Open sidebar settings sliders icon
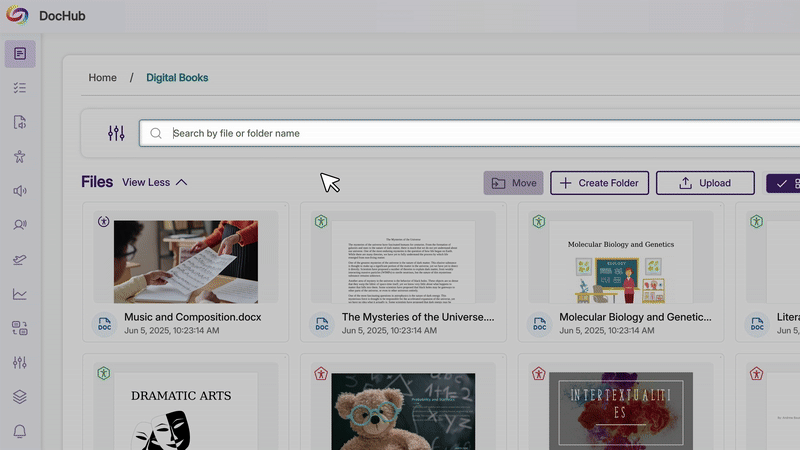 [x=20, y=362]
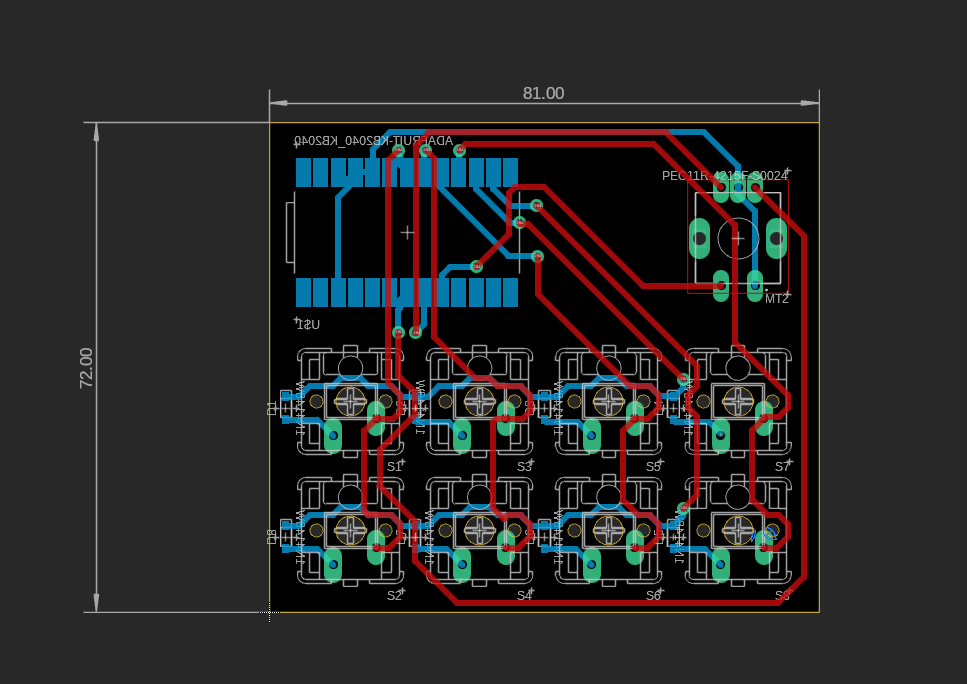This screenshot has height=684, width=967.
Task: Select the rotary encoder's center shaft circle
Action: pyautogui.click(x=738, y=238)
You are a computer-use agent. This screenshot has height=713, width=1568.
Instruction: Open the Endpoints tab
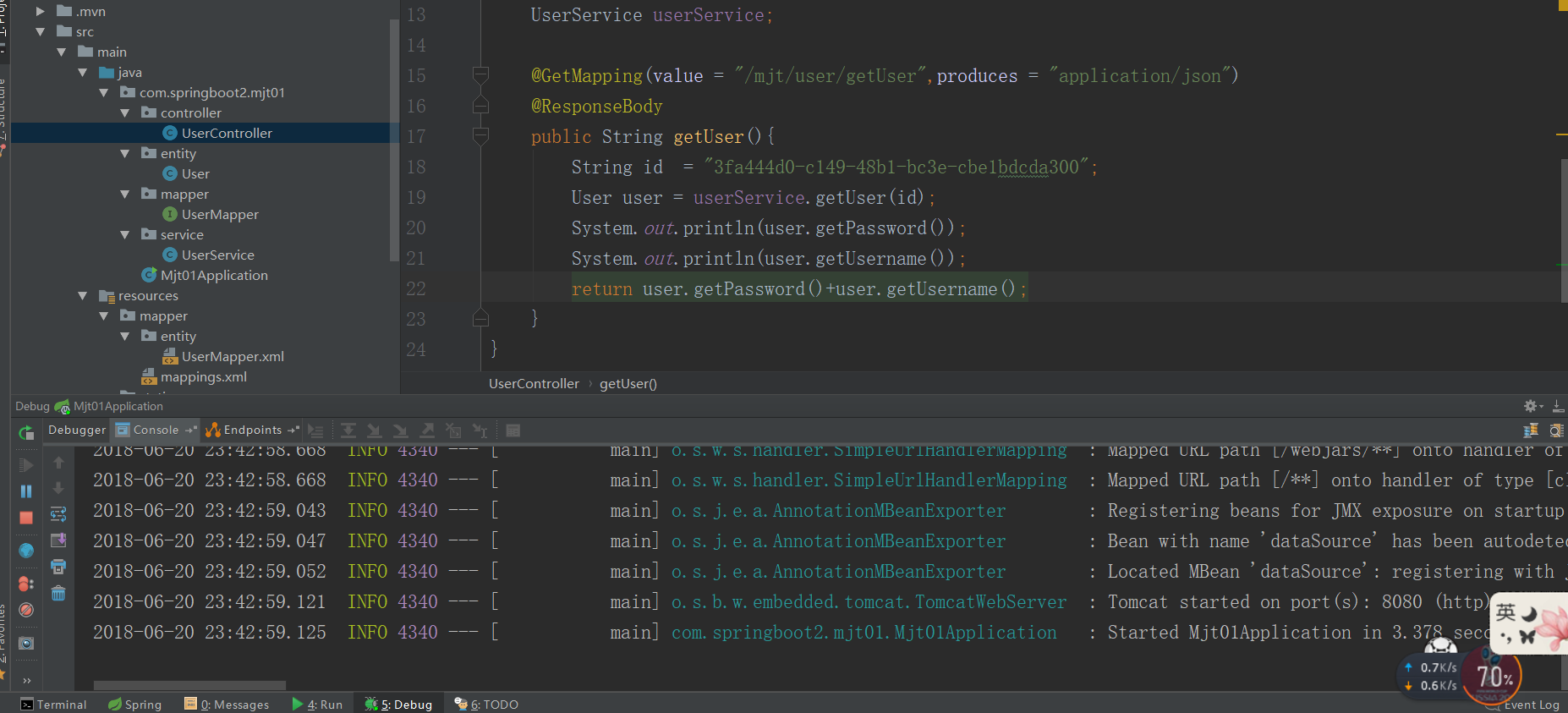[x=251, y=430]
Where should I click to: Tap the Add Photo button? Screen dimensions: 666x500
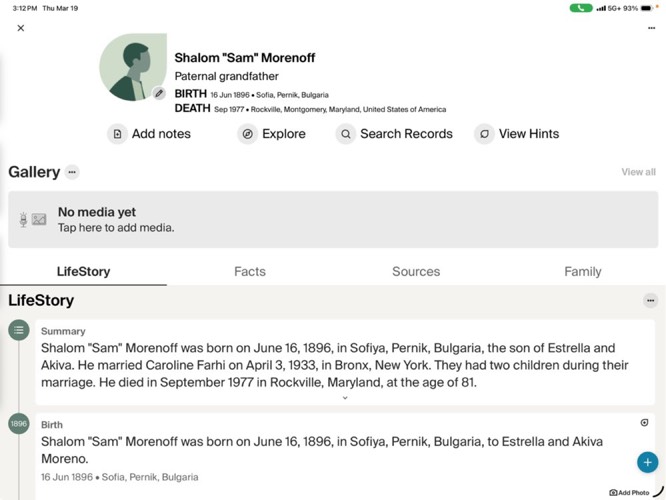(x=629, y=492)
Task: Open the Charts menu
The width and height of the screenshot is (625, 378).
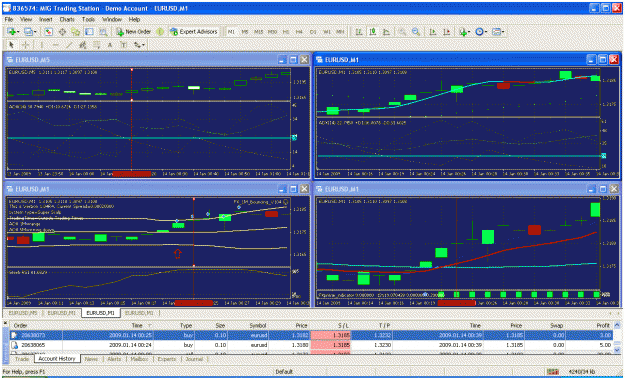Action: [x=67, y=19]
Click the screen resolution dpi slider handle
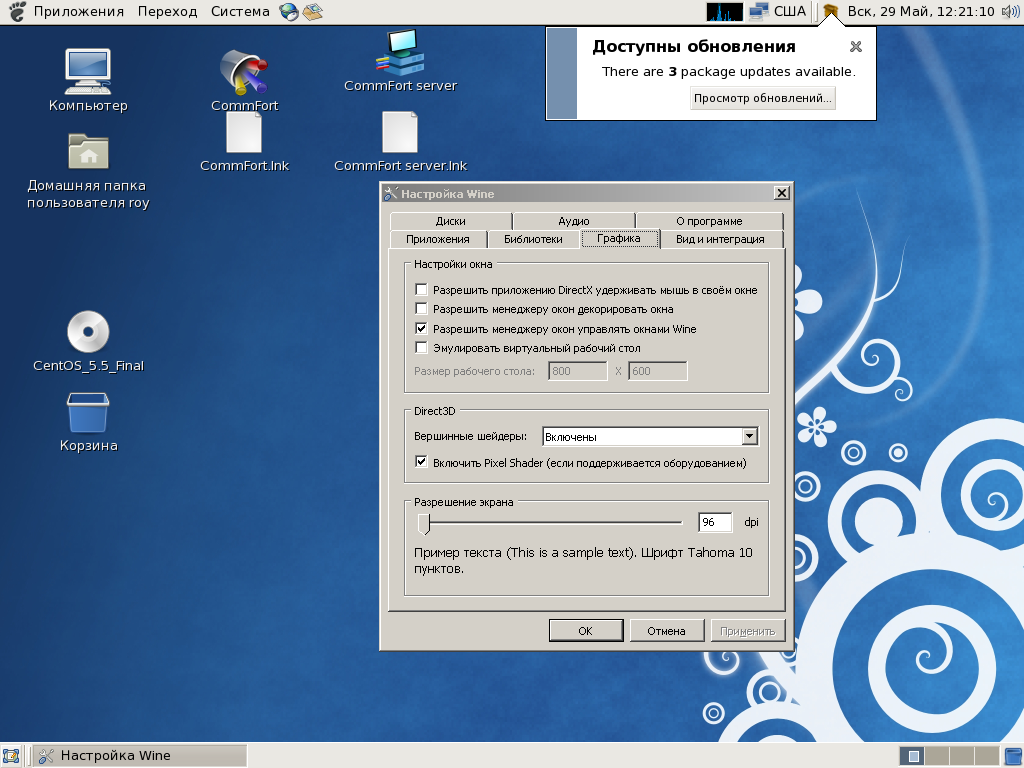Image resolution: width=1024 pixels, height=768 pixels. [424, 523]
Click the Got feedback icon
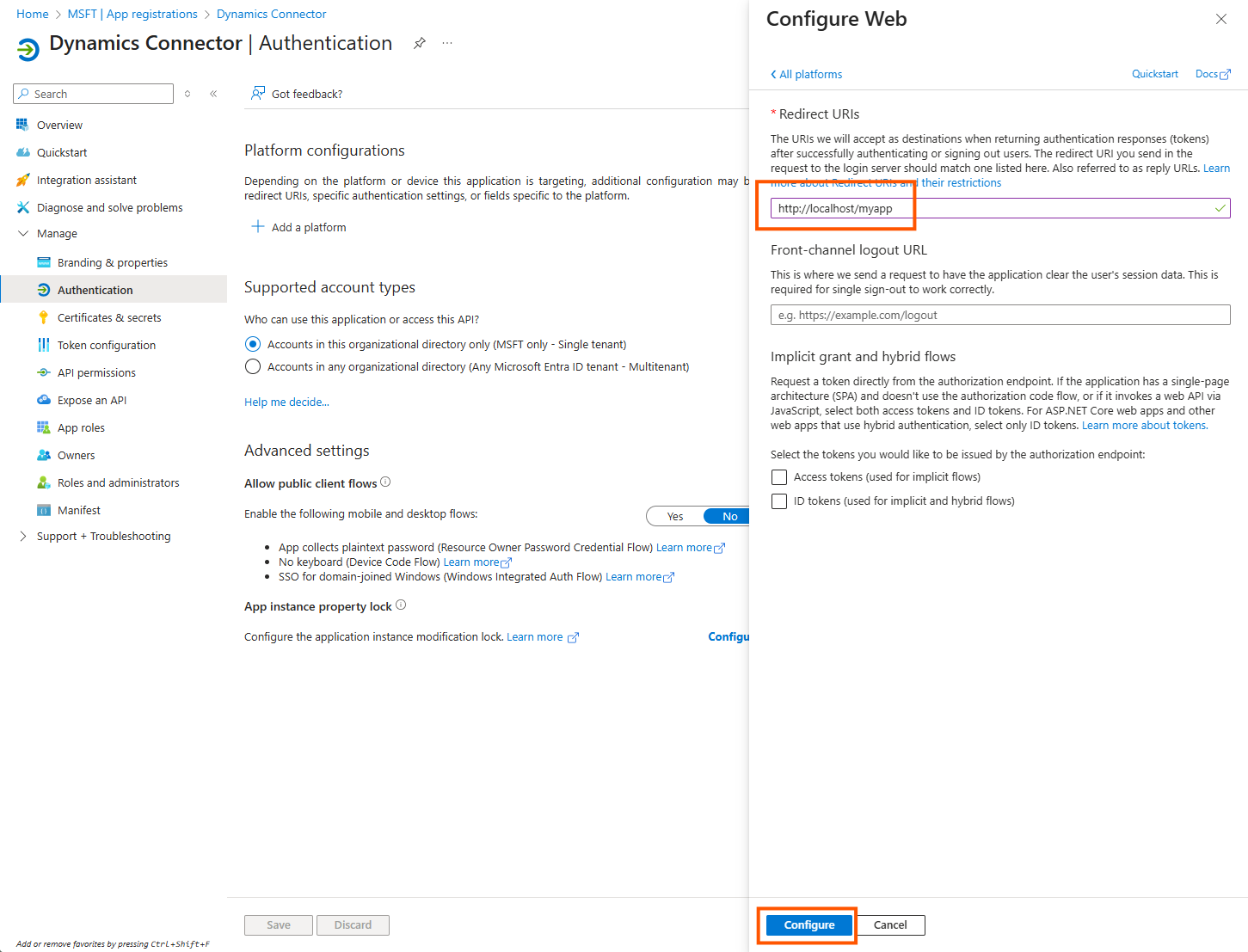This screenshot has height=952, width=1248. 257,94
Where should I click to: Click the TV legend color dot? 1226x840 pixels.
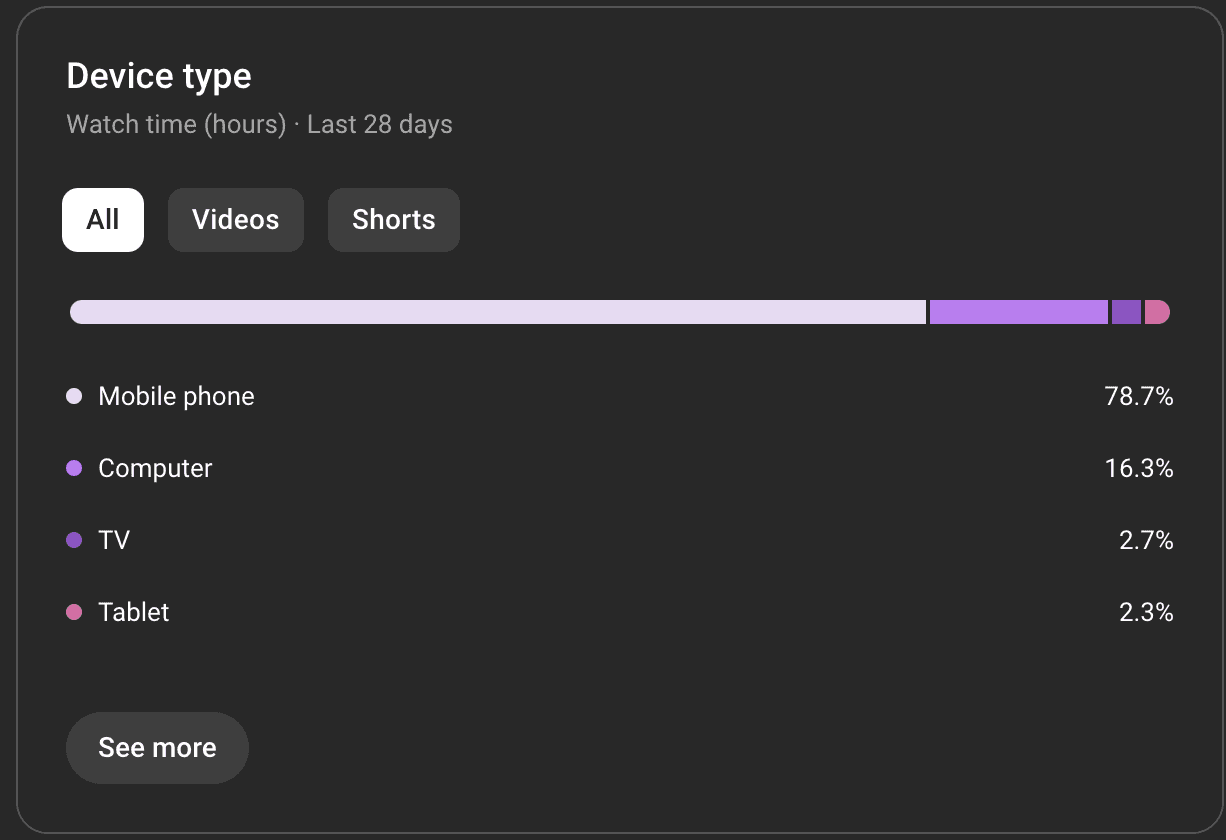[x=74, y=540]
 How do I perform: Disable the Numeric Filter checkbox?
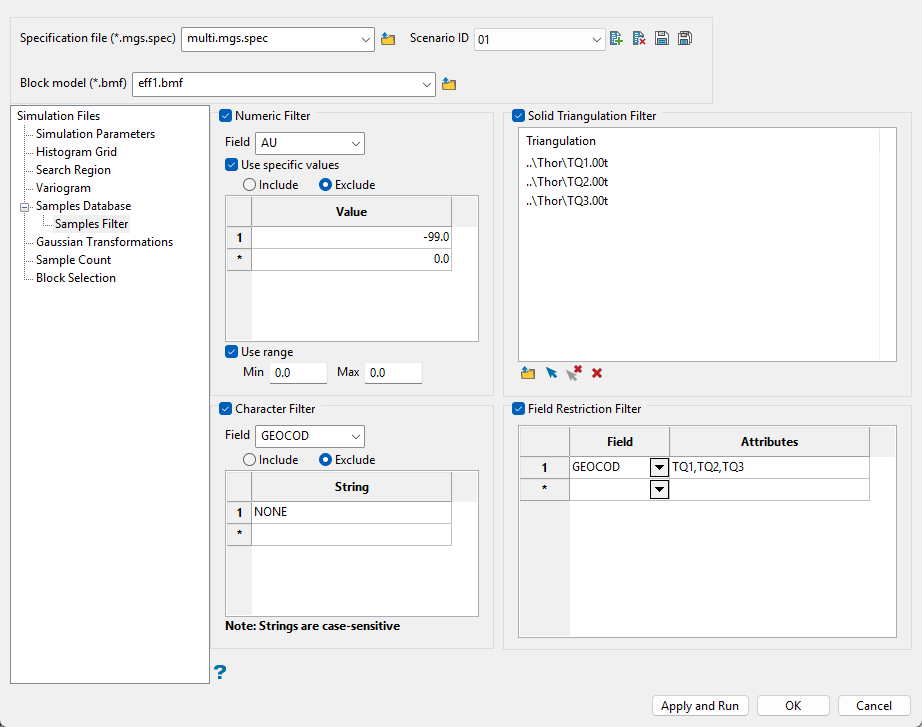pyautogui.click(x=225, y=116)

■ What is being asked
Your answer must be an exact copy of the records, minus any pictures.

■ Solution for this problem
Open sidebar settings sliders icon
 [x=20, y=362]
This screenshot has height=684, width=967.
Task: Select the rotary encoder's center shaft circle
Action: pyautogui.click(x=738, y=238)
You are a computer-use agent. This screenshot has height=713, width=1568.
Instruction: Open the Endpoints tab
[x=251, y=430]
Where should I click to: Tap the Add Photo button? Screen dimensions: 666x500
(x=629, y=492)
Task: Open the Charts menu
The width and height of the screenshot is (625, 378).
Action: [x=67, y=19]
Click the screen resolution dpi slider handle
Image resolution: width=1024 pixels, height=768 pixels. [424, 523]
Click the Got feedback icon
This screenshot has height=952, width=1248. 257,94
Where should I click to: Click the TV legend color dot? 1226x840 pixels.
[x=74, y=540]
 How do I perform: Disable the Numeric Filter checkbox?
pyautogui.click(x=225, y=116)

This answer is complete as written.